In the road transport sector, that often means Poles, Slovaks and Romanians ferrying goods across France, Germany and Austria. The problem is that they are paid their home country wages, either by local businesses or by so-called letterbox companies registered as outposts in low-wage markets by Western firms to take advantage of cheap labor.
One Austrian study claims that skirting existing rules displaces 14,000 jobs in the country and costs the national economy €500 million a year. But so far enforcement has been all but impossible because agencies aren’t cooperating efficiently and a paper-based registration system is difficult to manage.
The losers are the drivers: both those in the West who are out of jobs and those from cheaper countries working under what German Green MEP Michael Cramer called conditions of “modern slavery.”
“There was a truck driver on the road for eight months who wasn’t allowed home even when his first child was born. He was paid the Romanian local wage of €233 per month,” said Cramer.
Bulc calls the current system “a mess,” with intensifying opposition to the liberal market from some Western European countries provoking consternation in the East where some countries feel they are being shut out despite having a legitimate competitive advantage in their lower labor costs.
“It’s a political issue in my view, because President Juncker made this promise,” said Zsolt Darvas, a senior fellow at the Bruegel think tank. “It’s very topical in some countries like France, Belgium and the Netherlands.
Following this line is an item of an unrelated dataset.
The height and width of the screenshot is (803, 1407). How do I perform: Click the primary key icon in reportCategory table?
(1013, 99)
Politicians in these countries see there is a problem with posted workers and that it can undermine the functioning of the single market.”
West-East clash
Germany, France and Austria have already brought in laws mandating that truckers have to earn local minimum wages for every hour they work in the territory of those countries in an effort to appease angry hauliers. The Commission has opened infringement cases against them, calling the laws disproportionate. The reforms proposed Wednesday aim to bring order to the issue.
“These are serious challenges to the single market,” said Bulc.
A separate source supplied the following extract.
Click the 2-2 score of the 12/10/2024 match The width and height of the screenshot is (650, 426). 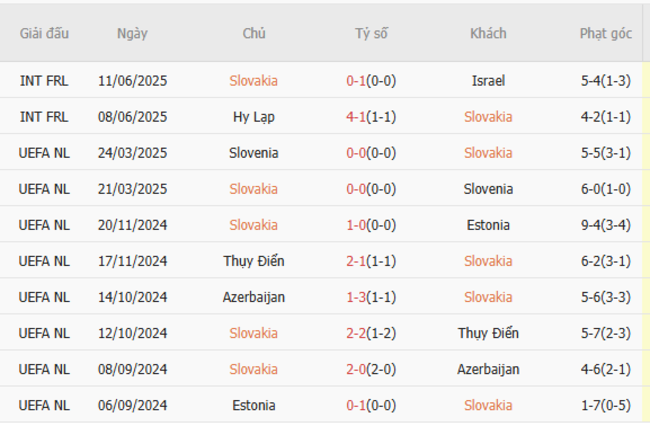pyautogui.click(x=355, y=333)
The fight is throwing up unusual coalitions. In addition to the now-traditional East-West cleavage, Portuguese and Spanish truckers will struggle just as much as Lithuanians or Romanians to make it back from Germany and France in a three-day window. Booming road haulage sectors in some countries could be quickly cut back.
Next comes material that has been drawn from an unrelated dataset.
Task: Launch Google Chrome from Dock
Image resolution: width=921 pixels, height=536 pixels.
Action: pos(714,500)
One group of countries, led by France, wants increased enforcement. Another group of largely Central and Eastern European countries spearheaded by Poland wants to keep the market open and argues any restriction to work undermines the internal market. A third, loose grouping, composed of in-betweeners such as Ireland and the Czech Republic, is looking for a compromise.
“There’s a lack of trust on both sides. What we want is a fair debate,” said a Central European diplomat.